Le Président Macron est intelligent et malin. Il a réussi à bâtir son mouvement en s’adressant à chacun d’entre nous et, au nom de la bienveillance, il est parvenu à nous faire croire que nous étions capables de grandes prouesses en tant qu'individus et qu'il suffisait de le penser.

Macron a fréquenté le philosophe Paul Ricoeur, professeur émérite de philosophie à l'Université de Nanterre, avec lequel il a réfléchi et écrit un ouvrage. De l’œuvre de Ricoeur, Macron a retenu trois choses importantes.

  1. La bienveillance est un modus vivendi des relations qui doivent gouverner les hommes, quels que soient leurs désaccords et leurs oppositions politiques et humaines.
  2. Il faut valoriser l’individu, non au sens néoclassique et économiciste de l’homo-economicus qui serait uniquement guidé par son intérêt individuel, mais un individu conscient de l’existence de l’autre qui lui sert, non de marchepied, mais de référent pour poursuivre une mission. D’ailleurs quand on interroge Emmanuel Macron, il répond avec conviction qu’il a quitté son métier de banquier qui lui rapportait énormément d’argent et de profits, au sens de l’homo-economicus néoclassique, pour servir les homo-sociologicus et politicus qui ont pour mission l’intérêt général. On a raillé l’attitude christique de Macron pendant la campagne présidentielle. François Baroin, leader des Républicains aux élections législatives, Sénateur-Maire de Troyes, se moque des députés de En Marche choisis par catalogue, alors que Macron vient de démontrer qu’il est hyper-organisé et que ça marche. François Baroin ferait mieux d’être moins méprisant, lui qui a incarné longtemps la jeunesse au sein des Républicains. Baroin, par rapport à Macron, apparaît comme vieux, dépassé et incapable de changer de logiciel mental.
  3. La relation bienveillante avec l’autre oblige l’autre à croire en vous et à se mettre à votre service.

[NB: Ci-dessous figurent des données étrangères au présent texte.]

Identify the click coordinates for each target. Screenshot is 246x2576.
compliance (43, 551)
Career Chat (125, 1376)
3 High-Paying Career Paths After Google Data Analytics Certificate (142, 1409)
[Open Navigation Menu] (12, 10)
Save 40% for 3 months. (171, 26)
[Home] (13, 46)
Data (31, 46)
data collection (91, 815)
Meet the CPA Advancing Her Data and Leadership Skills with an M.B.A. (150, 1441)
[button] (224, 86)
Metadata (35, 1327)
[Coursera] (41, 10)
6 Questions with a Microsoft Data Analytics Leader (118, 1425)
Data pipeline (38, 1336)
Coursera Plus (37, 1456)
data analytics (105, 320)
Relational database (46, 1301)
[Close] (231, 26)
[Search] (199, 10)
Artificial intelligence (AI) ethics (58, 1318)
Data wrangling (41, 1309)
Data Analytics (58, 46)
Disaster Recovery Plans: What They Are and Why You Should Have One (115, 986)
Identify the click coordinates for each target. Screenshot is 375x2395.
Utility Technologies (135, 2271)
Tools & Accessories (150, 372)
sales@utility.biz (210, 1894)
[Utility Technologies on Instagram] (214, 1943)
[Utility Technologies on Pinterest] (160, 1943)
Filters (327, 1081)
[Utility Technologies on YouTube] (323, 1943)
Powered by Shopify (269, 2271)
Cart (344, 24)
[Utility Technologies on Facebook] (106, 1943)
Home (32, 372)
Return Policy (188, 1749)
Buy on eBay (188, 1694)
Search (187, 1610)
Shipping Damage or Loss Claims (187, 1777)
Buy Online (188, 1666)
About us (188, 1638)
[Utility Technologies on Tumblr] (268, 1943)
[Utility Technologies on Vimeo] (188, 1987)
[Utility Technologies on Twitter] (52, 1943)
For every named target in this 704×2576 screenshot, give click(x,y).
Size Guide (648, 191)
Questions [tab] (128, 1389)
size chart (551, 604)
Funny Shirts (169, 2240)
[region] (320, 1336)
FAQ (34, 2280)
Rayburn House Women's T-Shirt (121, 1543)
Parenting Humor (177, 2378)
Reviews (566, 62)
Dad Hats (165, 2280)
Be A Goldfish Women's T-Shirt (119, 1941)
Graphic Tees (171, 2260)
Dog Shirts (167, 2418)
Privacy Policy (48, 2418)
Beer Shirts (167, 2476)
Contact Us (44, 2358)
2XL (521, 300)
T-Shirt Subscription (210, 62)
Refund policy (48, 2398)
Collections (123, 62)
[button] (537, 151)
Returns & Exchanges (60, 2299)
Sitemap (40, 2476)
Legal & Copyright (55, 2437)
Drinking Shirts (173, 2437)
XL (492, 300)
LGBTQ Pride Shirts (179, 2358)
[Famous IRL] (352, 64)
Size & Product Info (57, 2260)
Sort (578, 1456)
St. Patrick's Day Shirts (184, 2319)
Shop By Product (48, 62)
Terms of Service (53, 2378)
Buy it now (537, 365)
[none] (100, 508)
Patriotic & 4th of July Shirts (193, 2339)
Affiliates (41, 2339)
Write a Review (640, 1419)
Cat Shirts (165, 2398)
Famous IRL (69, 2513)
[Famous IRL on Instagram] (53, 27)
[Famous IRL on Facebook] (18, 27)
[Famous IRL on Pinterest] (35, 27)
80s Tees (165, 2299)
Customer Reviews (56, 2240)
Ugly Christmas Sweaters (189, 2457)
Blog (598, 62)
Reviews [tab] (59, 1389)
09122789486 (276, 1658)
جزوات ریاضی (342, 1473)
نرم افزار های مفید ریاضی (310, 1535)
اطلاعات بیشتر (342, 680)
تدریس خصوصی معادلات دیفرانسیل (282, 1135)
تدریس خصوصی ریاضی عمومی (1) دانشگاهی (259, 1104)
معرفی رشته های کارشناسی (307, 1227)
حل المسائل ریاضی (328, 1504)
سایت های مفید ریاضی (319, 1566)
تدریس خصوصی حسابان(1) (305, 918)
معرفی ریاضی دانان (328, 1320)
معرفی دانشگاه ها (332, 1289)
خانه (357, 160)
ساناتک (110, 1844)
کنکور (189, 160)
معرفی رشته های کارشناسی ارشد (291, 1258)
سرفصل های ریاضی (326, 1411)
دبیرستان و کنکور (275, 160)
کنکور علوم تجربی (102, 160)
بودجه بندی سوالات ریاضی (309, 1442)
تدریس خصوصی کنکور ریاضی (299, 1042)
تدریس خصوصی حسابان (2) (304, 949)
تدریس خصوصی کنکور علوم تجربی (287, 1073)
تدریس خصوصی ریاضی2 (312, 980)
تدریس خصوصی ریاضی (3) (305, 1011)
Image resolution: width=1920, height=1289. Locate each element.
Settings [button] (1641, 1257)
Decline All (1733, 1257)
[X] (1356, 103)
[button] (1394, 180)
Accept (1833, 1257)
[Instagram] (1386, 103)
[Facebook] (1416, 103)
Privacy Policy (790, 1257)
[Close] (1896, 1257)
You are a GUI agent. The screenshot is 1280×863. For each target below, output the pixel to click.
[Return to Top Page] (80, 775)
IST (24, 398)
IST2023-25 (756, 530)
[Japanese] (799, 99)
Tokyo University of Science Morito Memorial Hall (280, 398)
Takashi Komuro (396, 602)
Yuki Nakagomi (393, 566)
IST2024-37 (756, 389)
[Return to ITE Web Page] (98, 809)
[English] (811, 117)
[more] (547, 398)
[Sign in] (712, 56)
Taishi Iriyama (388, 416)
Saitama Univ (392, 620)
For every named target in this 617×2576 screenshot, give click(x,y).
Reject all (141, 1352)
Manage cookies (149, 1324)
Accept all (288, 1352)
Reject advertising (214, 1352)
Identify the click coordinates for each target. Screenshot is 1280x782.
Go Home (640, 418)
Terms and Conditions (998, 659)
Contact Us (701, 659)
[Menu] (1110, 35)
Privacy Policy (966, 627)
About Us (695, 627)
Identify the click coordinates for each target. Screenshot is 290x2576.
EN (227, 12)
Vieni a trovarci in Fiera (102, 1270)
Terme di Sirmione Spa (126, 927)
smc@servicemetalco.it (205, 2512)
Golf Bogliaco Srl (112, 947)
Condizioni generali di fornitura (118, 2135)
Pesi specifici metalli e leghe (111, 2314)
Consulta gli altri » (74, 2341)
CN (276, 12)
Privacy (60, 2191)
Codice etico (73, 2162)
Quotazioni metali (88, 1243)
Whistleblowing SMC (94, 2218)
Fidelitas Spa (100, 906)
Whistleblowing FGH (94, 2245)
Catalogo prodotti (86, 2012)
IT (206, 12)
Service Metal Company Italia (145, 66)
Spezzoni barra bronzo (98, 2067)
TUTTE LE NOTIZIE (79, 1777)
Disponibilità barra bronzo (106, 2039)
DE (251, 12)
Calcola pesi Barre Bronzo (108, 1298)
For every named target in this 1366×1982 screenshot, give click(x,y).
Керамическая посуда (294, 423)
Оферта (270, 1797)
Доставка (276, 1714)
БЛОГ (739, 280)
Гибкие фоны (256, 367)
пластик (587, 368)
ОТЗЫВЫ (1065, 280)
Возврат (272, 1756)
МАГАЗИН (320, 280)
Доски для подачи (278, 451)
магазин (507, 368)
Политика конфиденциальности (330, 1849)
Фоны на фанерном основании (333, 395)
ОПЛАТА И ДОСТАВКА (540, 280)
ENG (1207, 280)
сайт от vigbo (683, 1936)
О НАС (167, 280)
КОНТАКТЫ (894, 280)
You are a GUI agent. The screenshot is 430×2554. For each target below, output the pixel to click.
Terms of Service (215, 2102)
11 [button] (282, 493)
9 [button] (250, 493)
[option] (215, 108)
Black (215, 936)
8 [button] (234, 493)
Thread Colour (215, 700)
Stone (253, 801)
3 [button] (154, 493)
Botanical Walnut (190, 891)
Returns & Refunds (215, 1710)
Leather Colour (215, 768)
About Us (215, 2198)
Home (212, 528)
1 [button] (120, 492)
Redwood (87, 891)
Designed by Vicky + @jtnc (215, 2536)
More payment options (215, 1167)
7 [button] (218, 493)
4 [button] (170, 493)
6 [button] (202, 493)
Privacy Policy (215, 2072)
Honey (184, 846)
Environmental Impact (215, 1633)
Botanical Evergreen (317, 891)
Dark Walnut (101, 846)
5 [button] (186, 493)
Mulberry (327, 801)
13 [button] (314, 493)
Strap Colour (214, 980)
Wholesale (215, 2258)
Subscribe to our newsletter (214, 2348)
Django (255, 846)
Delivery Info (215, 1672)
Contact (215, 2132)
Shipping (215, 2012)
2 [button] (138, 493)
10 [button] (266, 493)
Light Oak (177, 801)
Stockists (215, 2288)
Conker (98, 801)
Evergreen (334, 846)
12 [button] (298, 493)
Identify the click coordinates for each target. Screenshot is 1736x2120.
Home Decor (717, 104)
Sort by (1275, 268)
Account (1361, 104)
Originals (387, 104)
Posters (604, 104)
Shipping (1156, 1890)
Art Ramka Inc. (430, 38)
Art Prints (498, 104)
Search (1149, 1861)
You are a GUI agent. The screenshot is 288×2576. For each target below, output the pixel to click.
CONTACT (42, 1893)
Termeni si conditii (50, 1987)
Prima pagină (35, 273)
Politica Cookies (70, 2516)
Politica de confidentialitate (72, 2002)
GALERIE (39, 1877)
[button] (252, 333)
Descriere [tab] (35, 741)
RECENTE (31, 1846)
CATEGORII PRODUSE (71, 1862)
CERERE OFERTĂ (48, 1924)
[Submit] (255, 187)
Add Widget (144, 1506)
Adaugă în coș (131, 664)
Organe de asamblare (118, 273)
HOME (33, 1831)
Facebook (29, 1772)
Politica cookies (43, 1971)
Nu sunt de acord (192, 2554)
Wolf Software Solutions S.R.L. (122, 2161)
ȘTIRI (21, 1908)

Macron a retenu cette leçon de son vieux maître et professeur Ricoeur et il réussit là où ceux qui sont de sa génération, comme Baroin, Bruno Le Maire, Valls et d’autres, ont échoué à modifier le fonctionnement des partis traditionnels PS, LR, etc. auxquels ils appartiennent.

Macron a accéléré la décomposition du paysage politique français

Personne n’a cru dans l’œuvre restauratrice d’Emmanuel Macron, gadget pour les uns, bulle pour les autres.

L’œuvre politique de Macron a toujours été raillée. Macron se lance après la présidentielle dans une seconde aventure : il faut montrer à la France qu’on peut faire de la politique autrement sans passer par les pratiques politiques traditionnelles (militantisme, cotisation, affichage, participation aux réunions). Il a utilisé l’internet et les nouvelles technologies en créant une start-up articulée autour de quelques membres fidèles dont sa conseillère à la presse, N’Diaye Sibeth, une jeune sénégalaise de 37 ans, mère de trois enfants, Noire et devenue française en 2016.

A la différence des vieux partis de Droite, Les Républicains, et de Gauche, Parti socialiste, qui ont toujours amusé les Français en parlant de diversité de façon théorique sans passer à l’action, Macron ne parle pas de diversité mais le fait dans les actes au nom de la compétence. Le PS est mort. Valls a trahi. Hamon crée son mouvement.

Martine Aubry, Hidalgo et Taubira ont créé le leur : Dès demain pour l’action. Chez les Républicains, Macron risque de provoquer un effet de souffle important s’il nomme un premier Ministre appartenant à cette sensibilité. Au Centre-Droit Borloo peut être considéré comme un premier ministrable.

Macron doit créer un filet de protection pour empêcher les vieux députés rapatriés socialistes (dont Valls) et LR de lui nuire

Macron veut un renouvellement. S’il accepte Valls dans sa majorité, il faut qu’il crée un enclos autour de celui-ci pour éviter d’avoir la désagréable surprise de frondeurs au sein de la majorité présidentielle. Valls n’a plus d’espace politique. En rejoignant la majorité présidentielle, il souhaite réexister dans l’espace politique français et attendre 2022.

Il veut réaliser au sein de la majorité présidentielle de Macron ce qu’il n’a pas su faire avec Hollande, c'est-à-dire être un député de base qui fourbit des armes et des stratégies inavouables pour être un élément de recours éventuel en même temps que membre important de la majorité présidentielle à l’Assemblée, compte-tenu de son statut d’ancien Premier Ministre. Macron doit se méfier de ces ralliés de la dernière heure au macronisme que tout le monde haïssait hier et que tout le monde adore maintenant.